DATA FOR THIS EXERCISE.
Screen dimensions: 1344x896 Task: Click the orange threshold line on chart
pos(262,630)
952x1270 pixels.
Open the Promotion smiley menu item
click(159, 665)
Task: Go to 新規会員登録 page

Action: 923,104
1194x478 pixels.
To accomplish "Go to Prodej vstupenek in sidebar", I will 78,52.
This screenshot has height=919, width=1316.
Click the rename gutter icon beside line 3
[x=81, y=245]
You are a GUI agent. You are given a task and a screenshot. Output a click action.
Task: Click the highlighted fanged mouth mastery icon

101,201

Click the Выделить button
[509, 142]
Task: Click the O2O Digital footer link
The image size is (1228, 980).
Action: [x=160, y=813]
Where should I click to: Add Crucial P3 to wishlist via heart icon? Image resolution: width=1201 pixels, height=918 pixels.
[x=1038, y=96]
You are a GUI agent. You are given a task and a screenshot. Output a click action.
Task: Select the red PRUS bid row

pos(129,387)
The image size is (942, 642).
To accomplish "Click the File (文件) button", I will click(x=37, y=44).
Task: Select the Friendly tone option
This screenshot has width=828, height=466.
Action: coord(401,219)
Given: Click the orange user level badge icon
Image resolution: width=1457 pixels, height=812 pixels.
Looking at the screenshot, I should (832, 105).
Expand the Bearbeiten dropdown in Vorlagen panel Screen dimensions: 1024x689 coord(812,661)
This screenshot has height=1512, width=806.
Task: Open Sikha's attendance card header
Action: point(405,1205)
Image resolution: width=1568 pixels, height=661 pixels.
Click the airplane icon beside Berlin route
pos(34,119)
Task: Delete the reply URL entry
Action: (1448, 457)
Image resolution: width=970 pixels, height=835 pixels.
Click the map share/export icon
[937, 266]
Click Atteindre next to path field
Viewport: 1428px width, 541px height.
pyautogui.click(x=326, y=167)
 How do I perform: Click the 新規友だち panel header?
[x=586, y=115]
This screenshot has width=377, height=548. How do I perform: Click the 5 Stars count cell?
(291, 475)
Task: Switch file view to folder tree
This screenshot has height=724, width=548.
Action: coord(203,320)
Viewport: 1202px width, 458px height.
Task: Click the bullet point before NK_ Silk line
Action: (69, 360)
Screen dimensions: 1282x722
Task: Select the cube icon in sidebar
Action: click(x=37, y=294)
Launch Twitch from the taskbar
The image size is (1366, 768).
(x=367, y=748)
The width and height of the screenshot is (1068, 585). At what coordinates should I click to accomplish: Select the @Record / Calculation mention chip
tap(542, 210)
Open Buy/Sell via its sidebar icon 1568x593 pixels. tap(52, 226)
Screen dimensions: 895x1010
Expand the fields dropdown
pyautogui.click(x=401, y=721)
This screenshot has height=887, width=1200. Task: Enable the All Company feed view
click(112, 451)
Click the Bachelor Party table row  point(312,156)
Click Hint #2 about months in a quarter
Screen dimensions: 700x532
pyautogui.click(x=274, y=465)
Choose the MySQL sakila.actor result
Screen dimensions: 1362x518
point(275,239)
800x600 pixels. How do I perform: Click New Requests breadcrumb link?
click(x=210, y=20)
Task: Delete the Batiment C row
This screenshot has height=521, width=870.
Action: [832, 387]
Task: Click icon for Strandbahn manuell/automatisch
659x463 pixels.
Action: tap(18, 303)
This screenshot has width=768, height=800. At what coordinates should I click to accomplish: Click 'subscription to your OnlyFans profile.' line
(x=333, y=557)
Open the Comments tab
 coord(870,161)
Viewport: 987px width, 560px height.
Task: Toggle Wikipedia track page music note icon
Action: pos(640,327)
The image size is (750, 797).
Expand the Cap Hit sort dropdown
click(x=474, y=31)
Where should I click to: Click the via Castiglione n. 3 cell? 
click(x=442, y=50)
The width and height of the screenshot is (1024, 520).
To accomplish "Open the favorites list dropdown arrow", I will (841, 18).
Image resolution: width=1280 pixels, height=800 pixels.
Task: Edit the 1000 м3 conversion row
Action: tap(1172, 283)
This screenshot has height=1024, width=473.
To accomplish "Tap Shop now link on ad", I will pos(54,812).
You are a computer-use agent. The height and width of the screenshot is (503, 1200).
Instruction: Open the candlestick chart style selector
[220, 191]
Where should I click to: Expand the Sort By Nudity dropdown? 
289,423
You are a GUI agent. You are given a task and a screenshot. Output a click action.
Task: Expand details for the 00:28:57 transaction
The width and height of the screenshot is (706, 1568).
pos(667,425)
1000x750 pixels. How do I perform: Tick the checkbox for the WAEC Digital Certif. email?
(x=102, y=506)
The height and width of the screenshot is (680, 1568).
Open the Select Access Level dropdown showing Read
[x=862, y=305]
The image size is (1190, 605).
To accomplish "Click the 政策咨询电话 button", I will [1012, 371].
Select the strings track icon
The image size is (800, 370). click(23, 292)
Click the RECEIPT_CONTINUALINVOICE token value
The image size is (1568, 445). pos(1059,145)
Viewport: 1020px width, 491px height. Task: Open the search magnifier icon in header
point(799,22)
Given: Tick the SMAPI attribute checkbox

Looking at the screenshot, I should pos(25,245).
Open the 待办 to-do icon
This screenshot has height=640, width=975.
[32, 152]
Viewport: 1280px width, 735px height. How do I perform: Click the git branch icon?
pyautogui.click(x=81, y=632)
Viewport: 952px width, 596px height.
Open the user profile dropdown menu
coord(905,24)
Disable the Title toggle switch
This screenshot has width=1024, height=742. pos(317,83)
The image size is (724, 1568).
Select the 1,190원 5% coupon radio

WHAT IS BEING ASKED. Print out the whole of the material exactly, line for line.

SOLVED PROBLEM.
Screen dimensions: 1344x896 Task: Click the orange threshold line on chart
pos(262,630)
952x1270 pixels.
Open the Promotion smiley menu item
click(159, 665)
Task: Go to 新規会員登録 page

Action: 923,104
1194x478 pixels.
To accomplish "Go to Prodej vstupenek in sidebar", I will 78,52.
This screenshot has height=919, width=1316.
Click the rename gutter icon beside line 3
[x=81, y=245]
You are a GUI agent. You are given a task and a screenshot. Output a click action.
Task: Click the highlighted fanged mouth mastery icon

101,201

Click the Выделить button
[509, 142]
Task: Click the O2O Digital footer link
The image size is (1228, 980).
Action: [x=160, y=813]
Where should I click to: Add Crucial P3 to wishlist via heart icon? Image resolution: width=1201 pixels, height=918 pixels.
[x=1038, y=96]
You are a GUI agent. You are given a task and a screenshot. Output a click action.
Task: Select the red PRUS bid row

pos(129,387)
The image size is (942, 642).
To accomplish "Click the File (文件) button", I will click(x=37, y=44).
Task: Select the Friendly tone option
This screenshot has width=828, height=466.
Action: coord(401,219)
Given: Click the orange user level badge icon
Image resolution: width=1457 pixels, height=812 pixels.
Looking at the screenshot, I should (832, 105).
Expand the Bearbeiten dropdown in Vorlagen panel Screen dimensions: 1024x689 coord(812,661)
This screenshot has height=1512, width=806.
Task: Open Sikha's attendance card header
Action: point(405,1205)
Image resolution: width=1568 pixels, height=661 pixels.
Click the airplane icon beside Berlin route
pos(34,119)
Task: Delete the reply URL entry
Action: (1448, 457)
Image resolution: width=970 pixels, height=835 pixels.
Click the map share/export icon
[937, 266]
Click Atteindre next to path field
Viewport: 1428px width, 541px height.
pyautogui.click(x=326, y=167)
 How do I perform: Click the 新規友だち panel header?
[x=586, y=115]
This screenshot has width=377, height=548. How do I perform: Click the 5 Stars count cell?
(291, 475)
Task: Switch file view to folder tree
This screenshot has height=724, width=548.
Action: coord(203,320)
Viewport: 1202px width, 458px height.
Task: Click the bullet point before NK_ Silk line
Action: (69, 360)
Screen dimensions: 1282x722
Task: Select the cube icon in sidebar
Action: click(x=37, y=294)
Launch Twitch from the taskbar
The image size is (1366, 768).
(x=367, y=748)
The width and height of the screenshot is (1068, 585). At what coordinates should I click to accomplish: Select the @Record / Calculation mention chip
tap(542, 210)
Open Buy/Sell via its sidebar icon 1568x593 pixels. tap(52, 226)
Screen dimensions: 895x1010
Expand the fields dropdown
pyautogui.click(x=401, y=721)
This screenshot has height=887, width=1200. Task: Enable the All Company feed view
click(112, 451)
Click the Bachelor Party table row  point(312,156)
Click Hint #2 about months in a quarter
Screen dimensions: 700x532
pyautogui.click(x=274, y=465)
Choose the MySQL sakila.actor result
Screen dimensions: 1362x518
point(275,239)
800x600 pixels. How do I perform: Click New Requests breadcrumb link?
click(x=210, y=20)
Task: Delete the Batiment C row
This screenshot has height=521, width=870.
Action: [832, 387]
Task: Click icon for Strandbahn manuell/automatisch
659x463 pixels.
Action: tap(18, 303)
This screenshot has width=768, height=800. At what coordinates should I click to accomplish: Click 'subscription to your OnlyFans profile.' line
(x=333, y=557)
Open the Comments tab
 coord(870,161)
Viewport: 987px width, 560px height.
Task: Toggle Wikipedia track page music note icon
Action: pos(640,327)
The image size is (750, 797).
Expand the Cap Hit sort dropdown
click(x=474, y=31)
Where should I click to: Click the via Castiglione n. 3 cell? 
click(x=442, y=50)
The width and height of the screenshot is (1024, 520).
To accomplish "Open the favorites list dropdown arrow", I will (841, 18).
Image resolution: width=1280 pixels, height=800 pixels.
Task: Edit the 1000 м3 conversion row
Action: tap(1172, 283)
This screenshot has height=1024, width=473.
To accomplish "Tap Shop now link on ad", I will pos(54,812).
You are a computer-use agent. The height and width of the screenshot is (503, 1200).
Instruction: Open the candlestick chart style selector
[220, 191]
Where should I click to: Expand the Sort By Nudity dropdown? 
289,423
You are a GUI agent. You are given a task and a screenshot. Output a click action.
Task: Expand details for the 00:28:57 transaction
The width and height of the screenshot is (706, 1568).
pos(667,425)
1000x750 pixels. How do I perform: Tick the checkbox for the WAEC Digital Certif. email?
(x=102, y=506)
The height and width of the screenshot is (680, 1568).
Open the Select Access Level dropdown showing Read
[x=862, y=305]
The image size is (1190, 605).
To accomplish "Click the 政策咨询电话 button", I will [1012, 371].
Select the strings track icon
The image size is (800, 370). click(23, 292)
Click the RECEIPT_CONTINUALINVOICE token value
The image size is (1568, 445). pos(1059,145)
Viewport: 1020px width, 491px height. Task: Open the search magnifier icon in header
point(799,22)
Given: Tick the SMAPI attribute checkbox

Looking at the screenshot, I should pos(25,245).
Open the 待办 to-do icon
This screenshot has height=640, width=975.
[32, 152]
Viewport: 1280px width, 735px height. How do I perform: Click the git branch icon?
pyautogui.click(x=81, y=632)
Viewport: 952px width, 596px height.
Open the user profile dropdown menu
coord(905,24)
Disable the Title toggle switch
This screenshot has width=1024, height=742. pos(317,83)
The image size is (724, 1568).
Select the 1,190원 5% coupon radio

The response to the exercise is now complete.